• _READING TEXT_

============

A pair of security researchers recently discovered a major vulnerability present in nearly every USB-connected device. Karsten Nohl and Jakob Lell created the BadUSB malware as a proof-of-concept virus that they are presenting at the Black Hat security conference in Las Vegas this week. According to the duo, the malware shows that malicious software attacks on the firmware of USB devices can remain undetected for long periods of time through the use of reformatting techniques that enslave devices including smartphones, keyboards, mice and thumb drives.

Nohl and Lell discovered the vulnerability when they realized that the controller chips used in common USB devices aren't protected against malicious reprogramming. The firmware of a thumb drive can be reformatted to make it execute malicious commands without a user knowing anything is wrong, meaning that the BadUSB malware won't just infect just a user's computer, but any device the USB is plugged into. Most people don't realize that connecting a USB to a computer is more complicated than simply allowing a connection. It opens a portal that allows connected devices to have nearly unlimited access to hardware and software, creating a major security concern.

When plugged into an infected computer, Android smartphones can be exploited and turned into compromised network cards, fooling the computer into visiting malicious pages that pose as popular sites like Facebook and Google. An infected device could also impersonate a keyboard and type commands that could lead to a variety of issues, including installing more malware and deleting important files from a hard drive. BadUSB is embedded directly into the firmware of USB devices, making it nearly impossible for an average user to remove the malware from the device. Extreme measures would have to be taken to fully disinfect the firmware, such as disassembling and reverse-engineering a compromised device.

"The next time you have a virus on your computer, you pretty much have to assume your peripherals are infected, and computers of other people who connected to those peripherals are infected," said Nohl.

============

• _DATASET EXTRACT_

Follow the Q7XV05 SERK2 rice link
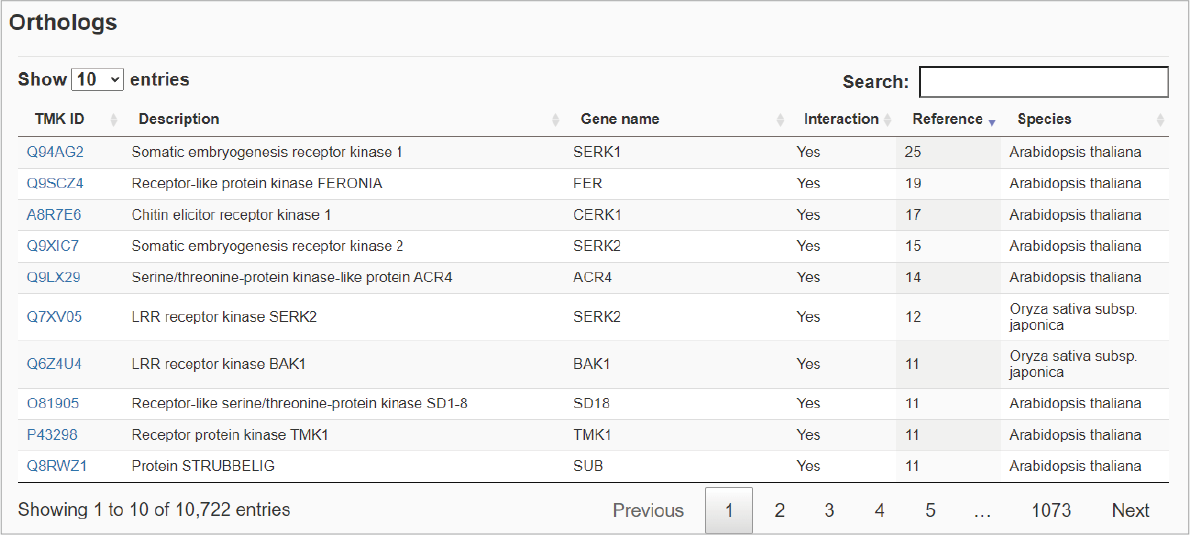pos(54,317)
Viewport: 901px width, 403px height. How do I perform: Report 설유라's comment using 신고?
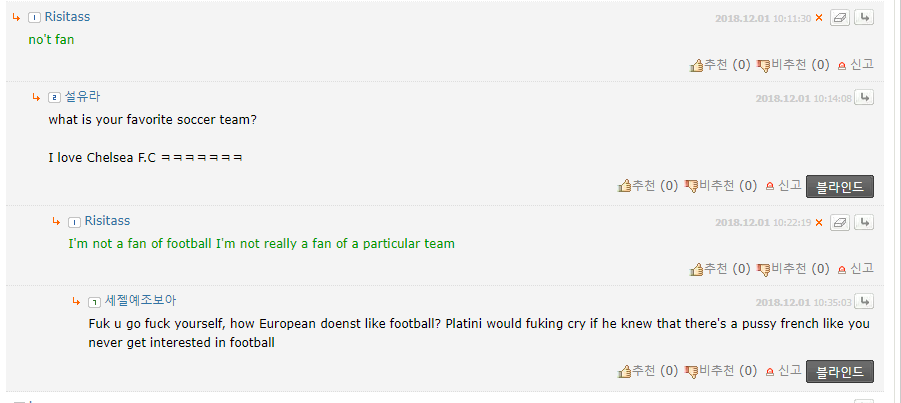pos(783,186)
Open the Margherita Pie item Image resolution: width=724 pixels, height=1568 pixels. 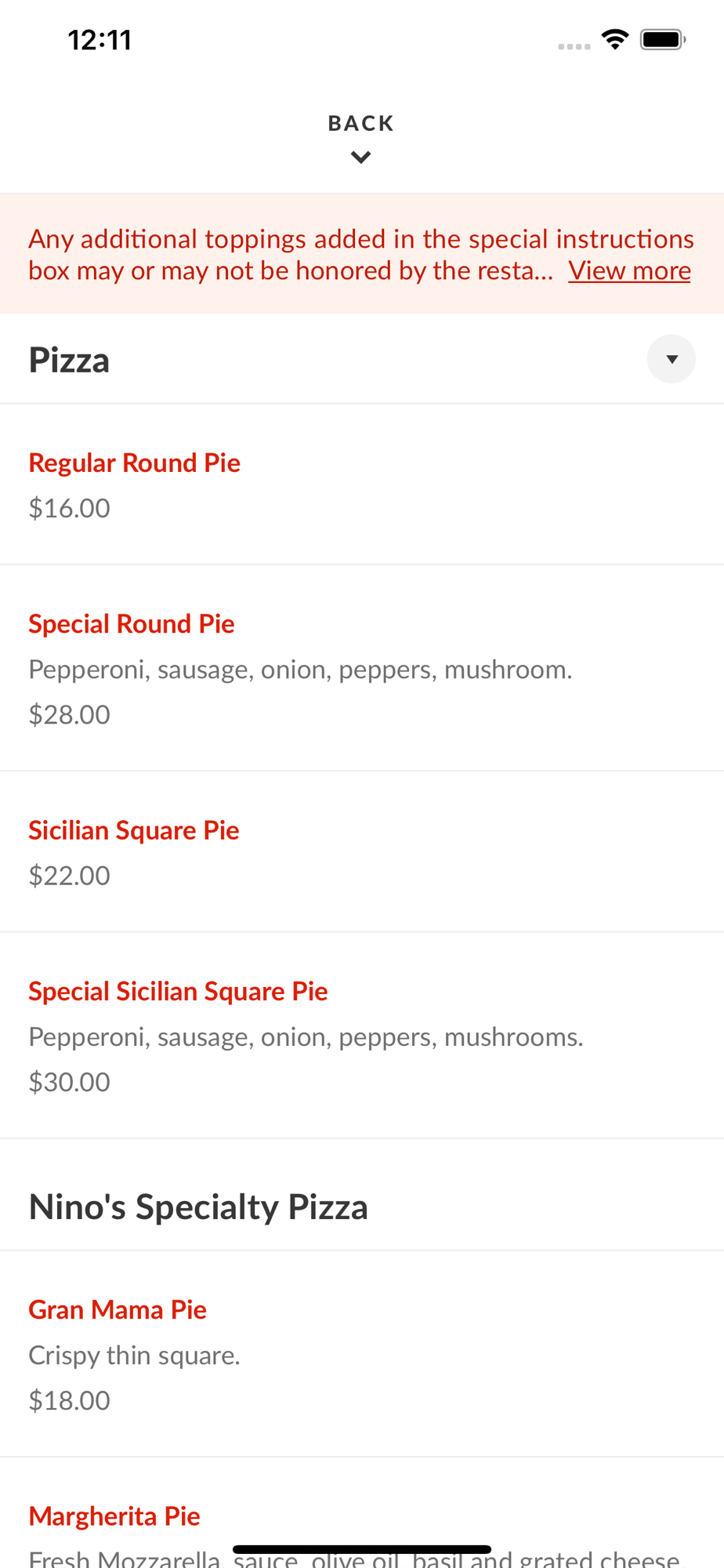[114, 1516]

============

• _REQUIRED ACTIONS_
A) In the article on the BadUSB vulnerability, at what event are Karsten Nohl and Jakob Lell presenting the malware?
B) Carry on the article about the BadUSB vulnerability, starting after its last sentence.

• _ANSWERS TO THE PROBLEMS_
A) The Black Hat security conference in Las Vegas.

B)
No help in sight
Unfortunately, there doesn't seem to be any effective ways of preventing a BadUSB-type attack, or removing the malware from an infected device. The anti-virus software used by most companies can't scan the firmware of a device and the firewalls of USBs aren't able to block devices with this kind of infection, according to the researchers. The malicious software associated with BadUSB can infiltrate a computer's embedded USB devices or compromise the PC's basic input-output system inside the motherboard, meaning it can't be removed simply by reformatting a hard drive or reinstalling an operating system.

According to Nohl and Lell, the best way to protect systems in the short-term is to only use thumb drives and other USB-connected devices that have been used only in a secure environment and never connect a device to an unknown computer or share it with an unknown user.

"If you put anything into your USB [slot], it extends a lot of trust," Nohl said. "Whatever it is, there could always be some code running in that device that runs maliciously. Every time anybody connects a USB device to your computer, you fully trust them with your computer. It's the equivalent of [saying] 'here's my computer; I'm going to walk away for 10 minutes. Please don't do anything evil.' "

Alternatives to USB
This new vulnerability poses a major problem for enterprises that share files between employees on thumb drives. It's a convenient method for collaboration, but one that can create drastic cybersecurity issues. One way to avoid falling victim to a BadUSB infection is to utilize cloud storage services. Enterprises that keep documents in the cloud can offer employees easy access to files while still ensuring security. The cloud storage allows documents to be accessed from anywhere with an Internet connection without having to connect a strange device and expose a system to malicious activity.